## Data records
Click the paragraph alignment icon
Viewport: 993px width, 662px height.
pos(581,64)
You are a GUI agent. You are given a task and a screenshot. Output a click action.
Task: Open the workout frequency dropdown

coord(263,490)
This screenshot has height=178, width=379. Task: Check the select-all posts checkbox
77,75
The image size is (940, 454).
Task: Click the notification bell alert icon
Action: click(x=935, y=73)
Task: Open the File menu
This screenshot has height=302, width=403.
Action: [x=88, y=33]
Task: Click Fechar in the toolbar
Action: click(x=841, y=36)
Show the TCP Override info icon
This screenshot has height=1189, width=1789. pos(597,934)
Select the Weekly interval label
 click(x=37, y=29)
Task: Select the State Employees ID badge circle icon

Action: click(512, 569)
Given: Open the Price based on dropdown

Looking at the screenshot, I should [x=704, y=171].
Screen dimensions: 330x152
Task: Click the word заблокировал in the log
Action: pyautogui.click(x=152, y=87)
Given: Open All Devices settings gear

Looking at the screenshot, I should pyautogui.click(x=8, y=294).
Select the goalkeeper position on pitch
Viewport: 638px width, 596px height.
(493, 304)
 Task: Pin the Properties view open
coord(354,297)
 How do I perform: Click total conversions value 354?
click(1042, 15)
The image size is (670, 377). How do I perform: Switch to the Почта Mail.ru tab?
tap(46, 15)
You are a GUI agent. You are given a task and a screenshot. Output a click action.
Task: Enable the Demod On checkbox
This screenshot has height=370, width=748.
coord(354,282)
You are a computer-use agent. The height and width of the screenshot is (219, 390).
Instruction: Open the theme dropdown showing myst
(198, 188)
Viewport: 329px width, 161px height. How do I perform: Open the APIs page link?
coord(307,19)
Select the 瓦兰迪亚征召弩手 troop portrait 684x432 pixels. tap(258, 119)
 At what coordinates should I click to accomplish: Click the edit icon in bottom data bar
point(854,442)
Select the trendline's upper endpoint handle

## Task statement
The full set of entries must be printed again without any alteration.

## Solution to this problem
Click the paragraph alignment icon
Viewport: 993px width, 662px height.
pos(581,64)
You are a GUI agent. You are given a task and a screenshot. Output a click action.
Task: Open the workout frequency dropdown

coord(263,490)
This screenshot has height=178, width=379. Task: Check the select-all posts checkbox
77,75
The image size is (940, 454).
Task: Click the notification bell alert icon
Action: click(x=935, y=73)
Task: Open the File menu
This screenshot has height=302, width=403.
Action: [x=88, y=33]
Task: Click Fechar in the toolbar
Action: click(x=841, y=36)
Show the TCP Override info icon
This screenshot has height=1189, width=1789. pos(597,934)
Select the Weekly interval label
 click(x=37, y=29)
Task: Select the State Employees ID badge circle icon

Action: click(512, 569)
Given: Open the Price based on dropdown

Looking at the screenshot, I should [x=704, y=171].
Screen dimensions: 330x152
Task: Click the word заблокировал in the log
Action: pyautogui.click(x=152, y=87)
Given: Open All Devices settings gear

Looking at the screenshot, I should pyautogui.click(x=8, y=294).
Select the goalkeeper position on pitch
Viewport: 638px width, 596px height.
(493, 304)
 Task: Pin the Properties view open
coord(354,297)
 How do I perform: Click total conversions value 354?
click(1042, 15)
The image size is (670, 377). How do I perform: Switch to the Почта Mail.ru tab?
tap(46, 15)
You are a GUI agent. You are given a task and a screenshot. Output a click action.
Task: Enable the Demod On checkbox
This screenshot has height=370, width=748.
coord(354,282)
You are a computer-use agent. The height and width of the screenshot is (219, 390).
Instruction: Open the theme dropdown showing myst
(198, 188)
Viewport: 329px width, 161px height. How do I perform: Open the APIs page link?
coord(307,19)
Select the 瓦兰迪亚征召弩手 troop portrait 684x432 pixels. tap(258, 119)
 At what coordinates should I click to accomplish: Click the edit icon in bottom data bar
point(854,442)
Select the trendline's upper endpoint handle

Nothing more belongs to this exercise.